Military macaw parrots are rather beautiful birds found in Mexico and South America. They look similar to the great green macaw, also known as the Buffon’s macaw, but are a little smaller than the latter. The military macaws have been so named because of their plumage resembling the color of a military parade uniform.
|Scientific Name||Ara militaris|
|Also Known As||Guacamayo Verde (Spanish), Guacamayo Militar (Spanish)|
|Size||27.8 in (70.5 cm) length with a wingspan of 33-43 in (99-110 cm)|
|Weight||2-2.4 lbs (900-1,100 gm)|
|Color||Green in color, feathers of the head are red while the beak is black, blue tail and wing feathers.|
|Distribution & Subspecies||Ara militaris militaris – Colombia and Northwest Venezuela, south down to Eastern Ecuador and Urubamba in Southeast Peru.
A. m. mexicana – Found in Mexico.
|Habitat||Sub-tropical forests and arid woodlands at elevations of 1,970-8,530 ft (600-2,600 m).|
|Sounds & Calls||A rather loud bird with shrill calls, best described as kraaa-aaak.|
|Incubation Period||Around 26 days|
|Fledging||At 3 month of age|
|Breeding Age||2-4 years|
|Lifespan||Wild – 50 to 60 years, Captivity – 60 years|
|Diet||Fruits, nuts, seeds and other vegetation|
|IUCN Conservation Status||Vulnerable|
Like all macaws, Military macaws make great pets, but ideally, should not be kept as such because of their ‘Vulnerable’ status. They are a very social bird with a bit of a temper every now and then, but hand reared military macaws can become an integral part of your family. Let’s learn everything about a military macaw before moving on to actually owning one.
Military macaws are big birds and hence need to be given a sufficiently roomy cage with dimensions of at least 36x48x60 inches. Keep the cage in a separate room and soundproof it as much as possible, lest the neighbors complain about the noise levels generating from the bird. Put in a strong perch inside the cage, as well as some fresh fruit branches for the bird to chew on, but do replace these branches from time to time. Toys should be given for the enrichment of the bird, both chewable and playable. Let the bird out of the cage for a few hours each day.

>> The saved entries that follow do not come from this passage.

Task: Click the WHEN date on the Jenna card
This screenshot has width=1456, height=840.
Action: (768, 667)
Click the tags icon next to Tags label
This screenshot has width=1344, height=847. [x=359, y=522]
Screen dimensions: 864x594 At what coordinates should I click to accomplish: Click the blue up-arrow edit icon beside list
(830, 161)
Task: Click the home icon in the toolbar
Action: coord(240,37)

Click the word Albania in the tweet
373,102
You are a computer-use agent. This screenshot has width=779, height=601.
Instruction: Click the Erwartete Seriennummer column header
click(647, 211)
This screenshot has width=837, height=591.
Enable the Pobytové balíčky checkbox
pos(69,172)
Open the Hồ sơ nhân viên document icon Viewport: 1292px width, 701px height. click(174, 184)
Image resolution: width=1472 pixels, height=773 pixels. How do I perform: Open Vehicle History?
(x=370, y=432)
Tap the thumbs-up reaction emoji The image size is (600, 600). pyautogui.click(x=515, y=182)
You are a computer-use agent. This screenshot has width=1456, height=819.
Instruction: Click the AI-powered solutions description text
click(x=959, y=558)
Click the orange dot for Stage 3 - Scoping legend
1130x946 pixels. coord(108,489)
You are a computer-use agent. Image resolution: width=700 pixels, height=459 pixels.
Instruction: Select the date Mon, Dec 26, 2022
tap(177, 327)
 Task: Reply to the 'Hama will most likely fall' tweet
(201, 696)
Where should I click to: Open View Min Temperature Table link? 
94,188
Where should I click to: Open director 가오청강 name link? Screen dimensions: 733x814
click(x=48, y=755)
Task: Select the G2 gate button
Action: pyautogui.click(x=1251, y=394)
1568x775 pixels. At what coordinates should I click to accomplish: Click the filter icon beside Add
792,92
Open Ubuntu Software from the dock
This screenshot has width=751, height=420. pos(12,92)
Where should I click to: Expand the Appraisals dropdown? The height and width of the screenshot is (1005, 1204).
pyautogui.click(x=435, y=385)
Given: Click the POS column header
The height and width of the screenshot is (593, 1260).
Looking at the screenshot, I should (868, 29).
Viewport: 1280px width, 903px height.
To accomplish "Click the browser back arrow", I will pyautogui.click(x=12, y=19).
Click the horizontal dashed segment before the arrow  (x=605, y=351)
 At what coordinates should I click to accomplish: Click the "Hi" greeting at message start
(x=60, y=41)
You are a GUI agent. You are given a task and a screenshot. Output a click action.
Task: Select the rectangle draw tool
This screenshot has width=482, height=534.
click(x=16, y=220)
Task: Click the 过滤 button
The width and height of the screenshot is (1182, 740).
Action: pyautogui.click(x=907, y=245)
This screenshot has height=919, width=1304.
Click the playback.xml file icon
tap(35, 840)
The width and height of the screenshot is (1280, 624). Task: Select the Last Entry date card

Ideal temperatures for the military macaw range from 65°F to 75°F (18°C-24°C). They do however acclimatize to temperatures lower than 65°F, albeit gradually.
Behavior & Personality
They are a very social bird, even in the wild they live in pairs and flocks of up to 20 individuals. A pet military macaw retains this trait and can be a very friendly bird, with occasional temperamental swings.
It is also an intelligent bird and will require constant enrichment and attention, otherwise, health issues stemming from boredom will creep in.
It likes to bond specifically with one individual, but training and socializing from a young age can get it to accept other people too. If not, they are prone to biting people they’re not fond of, but taking a cue from their body language can ward off potential danger.
Provide your military macaw with a diet consisting of sprouted or soaked sunflower seeds, walnuts, Brazil nuts, pecans and pine nuts. Veggies and fruits like banana, corn on the cob, apples and oranges can also be provided. Cheese cubes and wholemeal breads can be given to the bird occasionally. Chicken can provide the bird with the necessary protein.
Under no circumstances should you give the bird avocado and chocolate, as they can turn out to be fatally toxic for them.
Clear the cage at least twice a week of the droppings and wasted food materials. Since the bird is a water-loving one, bathe it every day.
Replace dirty food and water dishes every day with fresh and clean ones.
Some of the illnesses that can affect the military macaw are:
- Proventricular Dilation disease
- Bacterial, viral and fungal infections
- Juveniles may suffer from beak malformations
- Heavy metal poisoning
- Older birds sometimes develop Lipoma.
Military macaws can cost you around $1,000.
- Although rather large for a parrot, as a macaw the military species is only medium sized.
- Their talking ability, as has been reported by people who have kept them as pets, is moderate to impressive.
- The beak of this bird, and indeed all macaws, forms part of a great adaptation, because it has the ability to break open the hardest seeds.